Actuarial equivalent benefits.
(1)
Options on superannuation, early retirement or vesting. At the time
a member elects to receive a retirement benefit allowance, the benefit
may be payable throughout the member's life, in which case the benefit
is known as a "single life annuity." The member may alternatively
elect at the time of retirement to receive the equivalent actuarial
value in a lesser allowance, payable throughout life, with provisions
that:
(a)
Option 1. If the member dies before receiving in payments the
present value of the retirement allowance as it was at the time of
retirement, the balance, if less than $5,000, shall be paid in a lump
sum to the designated beneficiary if living, or if the named beneficiary
predeceased the member or if no beneficiary was named, then to the
member's estate.
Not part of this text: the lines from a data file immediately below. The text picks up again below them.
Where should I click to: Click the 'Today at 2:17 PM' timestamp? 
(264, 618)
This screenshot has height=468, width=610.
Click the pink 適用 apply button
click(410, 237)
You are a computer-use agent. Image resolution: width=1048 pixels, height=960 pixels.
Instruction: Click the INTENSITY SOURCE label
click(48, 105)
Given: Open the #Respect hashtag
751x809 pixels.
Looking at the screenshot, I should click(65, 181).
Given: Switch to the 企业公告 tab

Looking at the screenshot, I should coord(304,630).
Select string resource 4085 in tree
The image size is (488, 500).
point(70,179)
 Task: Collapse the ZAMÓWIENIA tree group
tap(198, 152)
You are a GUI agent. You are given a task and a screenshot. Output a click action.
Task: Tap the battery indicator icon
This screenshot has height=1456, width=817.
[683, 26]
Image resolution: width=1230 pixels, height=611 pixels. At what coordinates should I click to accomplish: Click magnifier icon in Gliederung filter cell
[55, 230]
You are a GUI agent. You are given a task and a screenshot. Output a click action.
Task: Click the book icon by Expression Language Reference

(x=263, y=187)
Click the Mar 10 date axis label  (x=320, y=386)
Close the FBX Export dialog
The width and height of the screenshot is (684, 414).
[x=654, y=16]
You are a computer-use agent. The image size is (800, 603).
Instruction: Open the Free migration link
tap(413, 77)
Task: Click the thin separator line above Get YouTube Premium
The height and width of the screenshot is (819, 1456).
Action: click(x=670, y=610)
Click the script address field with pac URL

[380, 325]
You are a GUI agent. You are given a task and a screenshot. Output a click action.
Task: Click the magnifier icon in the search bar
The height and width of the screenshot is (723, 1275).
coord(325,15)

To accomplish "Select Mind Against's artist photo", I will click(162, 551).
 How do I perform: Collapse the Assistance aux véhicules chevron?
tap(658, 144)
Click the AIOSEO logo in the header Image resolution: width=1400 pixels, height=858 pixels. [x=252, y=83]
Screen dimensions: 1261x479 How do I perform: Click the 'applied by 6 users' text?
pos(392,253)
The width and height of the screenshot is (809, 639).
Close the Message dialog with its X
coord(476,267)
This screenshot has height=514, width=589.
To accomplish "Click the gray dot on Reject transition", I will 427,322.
If the balance is $5,000 or more, the beneficiary
may elect, by application duly acknowledged and filed with the City,
to receive payment of such balance according to any one of the following
provisions:
(b)
Option 2. Upon the annuitant's death, the retirement allowance
shall be continued throughout the life of and paid to the survivor
annuitant, if then living.
(c)
Option 3. Upon the annuitant's death, one-half of the retirement
allowance shall be continued throughout the life of and paid to the
survivor annuitant, if then living.
(d)
Option 4. A member may elect to receive, in one payment at the
time of retirement, the full amount of the member's accumulated deductions
(not to include excess investment monies) standing to his credit in
the member's account. In so electing this option, the member forfeits
the portion of the annuity paid for from the accumulated contributions,
but shall continue to be entitled to an annuity comprised of the municipal
contribution and any excess investment monies so credited to the account.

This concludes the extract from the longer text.